Me gusta la idea de libertad entendida como espacio de autonomía de los individuos frente al estado y otros poderes. En realidad, el fundamento de la coacción se encuentra en las ideologías y en la inevitable porfía entre política y libertad que emerge cuando los profetas de las ideologías consiguen instalarse en los resortes del estado. En este conflicto no es extraña la corrupción de las instituciones, la inhibición de las capacidades individuales y el freno al progreso como consecuencia de la represión de la libertad. Las ideologías pueden terminar, de esta forma, ocupando el espacio de libertad que la ilustración comenzó a disputar a la religión y a la verdad revelada en las sociedades occidentales, cuando desmontó la falsedad de la fundamentación divina de la naturaleza del poder. Lo que de particular tiene la coyuntura histórica que vivimos es la potencia de la comunicación y la propaganda para conseguir que la ficción política levante la realidad paralela que más le conviene a cada cual, con sus consiguientes consecuencias perniciosas sobre el progreso. Una realidad alternativa a la verdadera puede ser el resultado de la manipulación adecuada de los sentimientos y las emociones y los expertos en la materia disponen de potentes herramientas para conseguirlo. La realidad que percibimos es la que mejor se ajusta a las preguntas que nos hacemos, que ni son todas las posibles ni probablemente tampoco las correctas, siempre condicionadas por la experiencia individual y como partícipes en nuestros particulares campos de comunicación social, en el sentido de Hägerstrand. No se hacen las mismas preguntas los andaluces en su entorno de elevado desempleo, que los madrileños o los catalanes en la cúspide la jerarquía del bienestar y de ahí el “España no roba” o la insinuación del alcalde de Madrid sobre la economía de la capital como motor de la española. El recurso a las emociones para definir el perfil de la realidad interesada en cada caso también está en la autoproclamación en Andalucía del “gobierno del cambio” o el de España como de “progreso”, pero sobre todo nos confunde sobre si las pensiones están tan seguras como se dice o la inmunidad frente al virus garantizada por la vacuna.
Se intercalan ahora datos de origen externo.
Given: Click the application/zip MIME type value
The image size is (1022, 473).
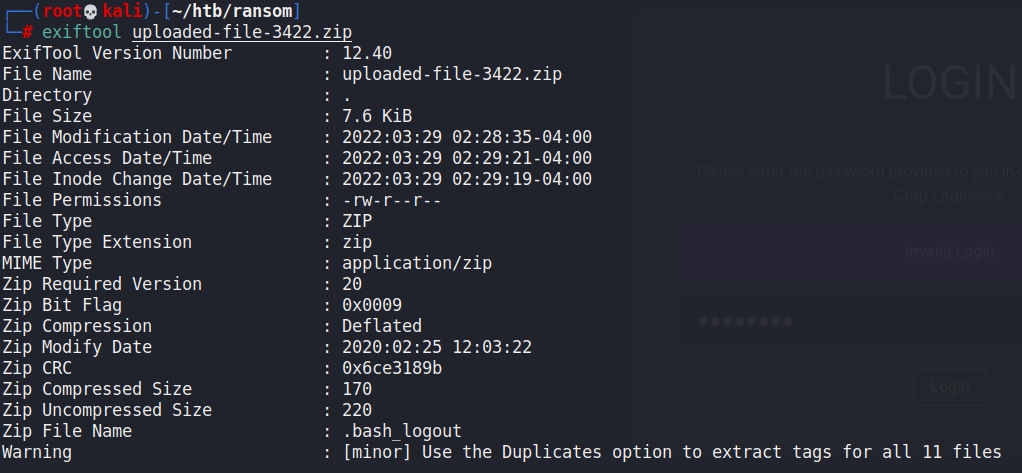Looking at the screenshot, I should [417, 263].
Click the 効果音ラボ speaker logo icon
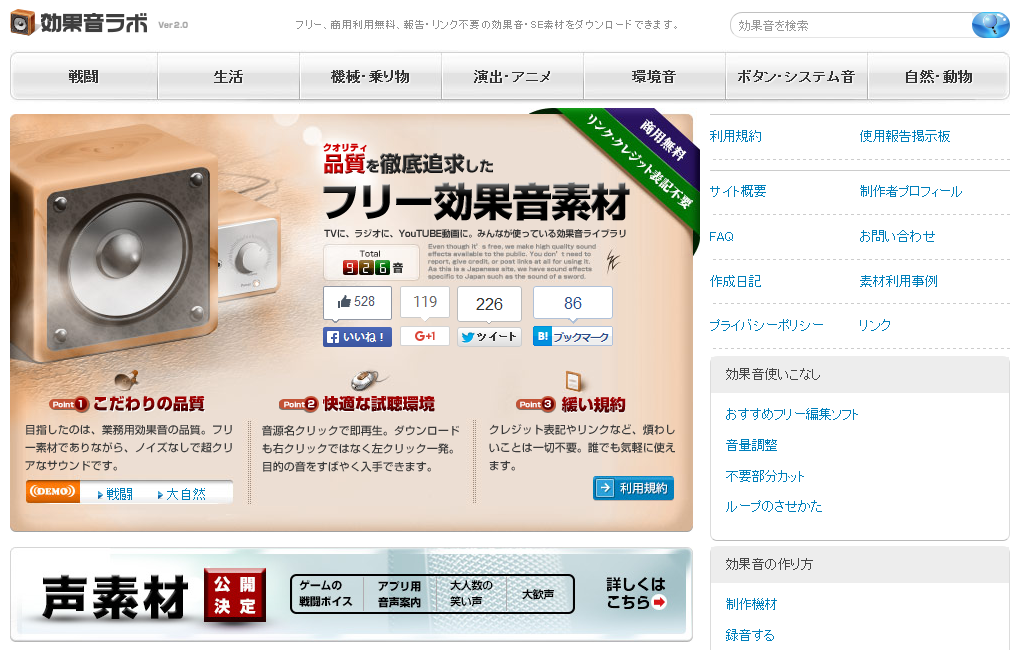1020x650 pixels. (23, 23)
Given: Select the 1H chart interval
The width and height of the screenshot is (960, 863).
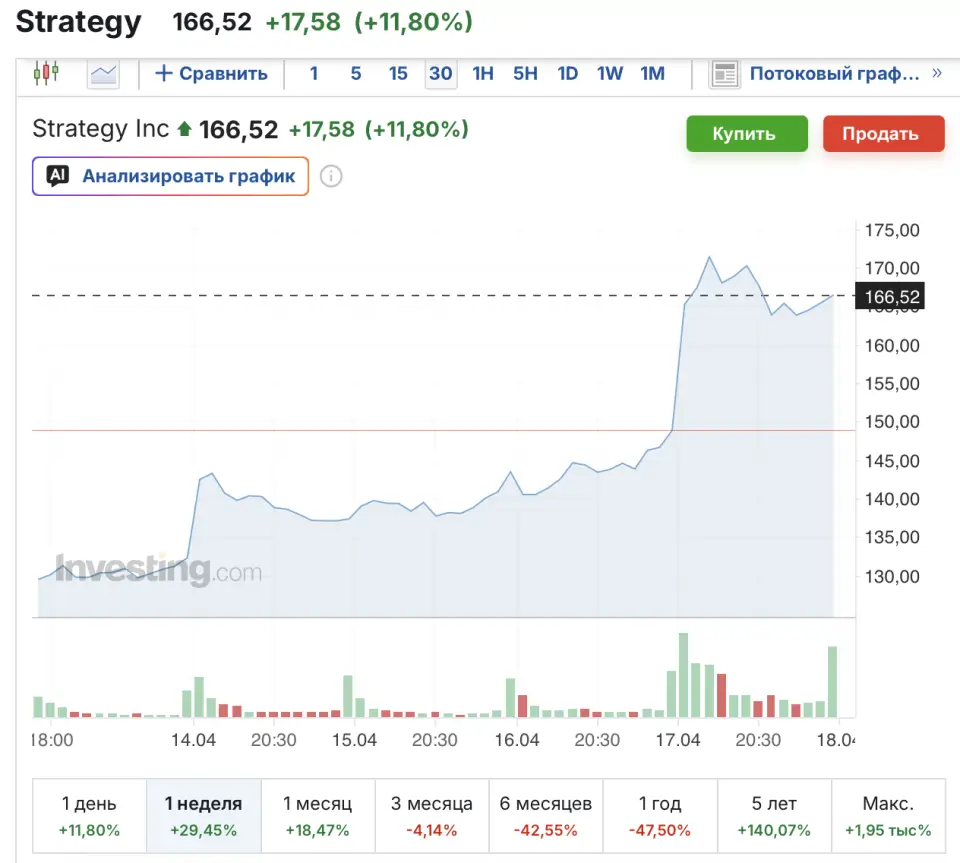Looking at the screenshot, I should coord(483,74).
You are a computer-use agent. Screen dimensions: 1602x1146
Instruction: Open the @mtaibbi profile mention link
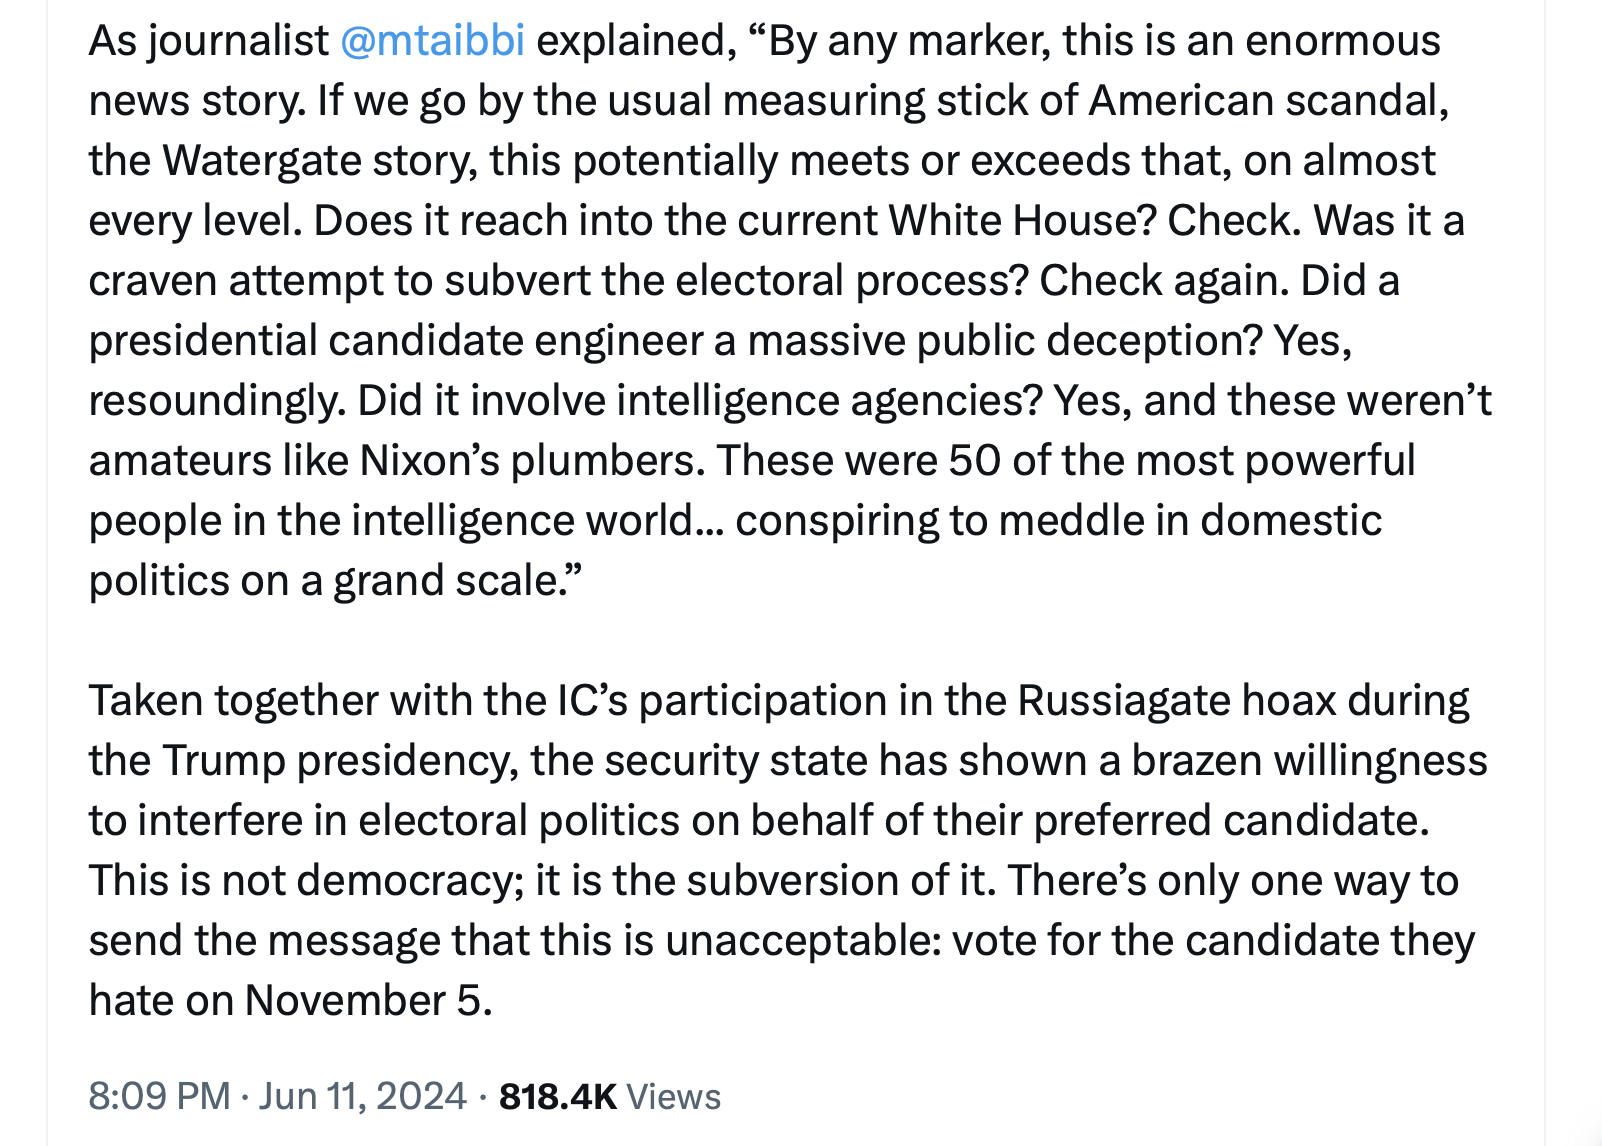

La posverdad pone de manifiesto que la existencia de la mentira es tan cierta como la verdad y que puede ser legítimamente utilizada, siempre que se tenga la habilidad suficiente. La mentira sobrevive a la realidad porque nos permite construir el relato en que nos movemos con comodidad, como reconociese la vicepresidenta Calvo al justificar afirmaciones contradictorias de Pedro Sánchez sobre el delito de rebelión antes y después de ser presidente del gobierno.

Resulta inquietante la disposición a caminar por la realidad paralela más estimulante, con independencia de dónde pueda conducir, con el apoyo de los ejércitos de comunicadores que cada día nos invaden con la indisimulada intención de conseguir que nuestras conductas se guíen más por nuestras creencias que por la objetividad. La posverdad se revela como una perversa, pero también potente, herramienta en la lucha por el poder, aunque cueste concebir que una acción de gobierno cuyo fundamento es una realidad ficticia pueda resultar eficaz. En el permanente conflicto de intereses entre la política y las libertades individuales, la primera está consiguiendo imponerse contundentemente sobre la segunda desde hace algún tiempo, pero también es probable que las posibilidades de cada país en el contexto geopolítico que comienza a perfilarse a raíz de la pandemia dependan en buena medida de cómo se defina el espacio de libertad vetado a la injerencia de la política. La solidez del tejido institucional tendrá mucho que ver con ello.